== Data section ==

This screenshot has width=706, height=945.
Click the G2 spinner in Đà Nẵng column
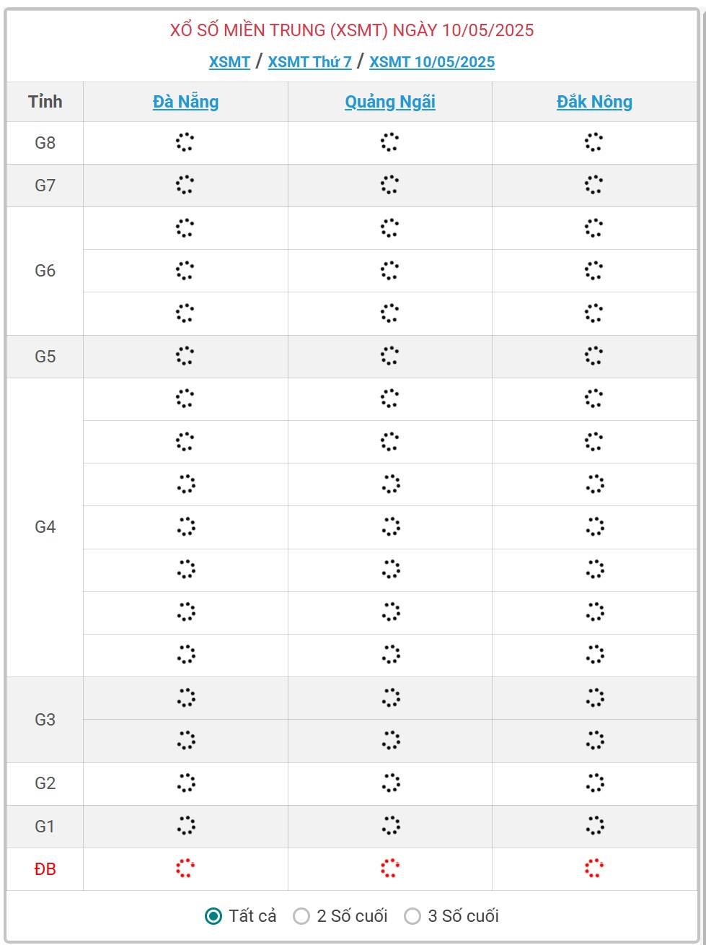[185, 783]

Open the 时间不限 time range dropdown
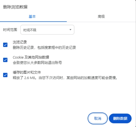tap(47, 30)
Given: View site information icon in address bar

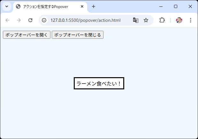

===

» **What the task requires**:
Reproduce the lines above exactly, please, but not the pictures in them.

» **Result of this exercise**:
This screenshot has width=706, height=945.
Click the G2 spinner in Đà Nẵng column
[185, 783]

Open the 时间不限 time range dropdown
tap(47, 30)
Given: View site information icon in address bar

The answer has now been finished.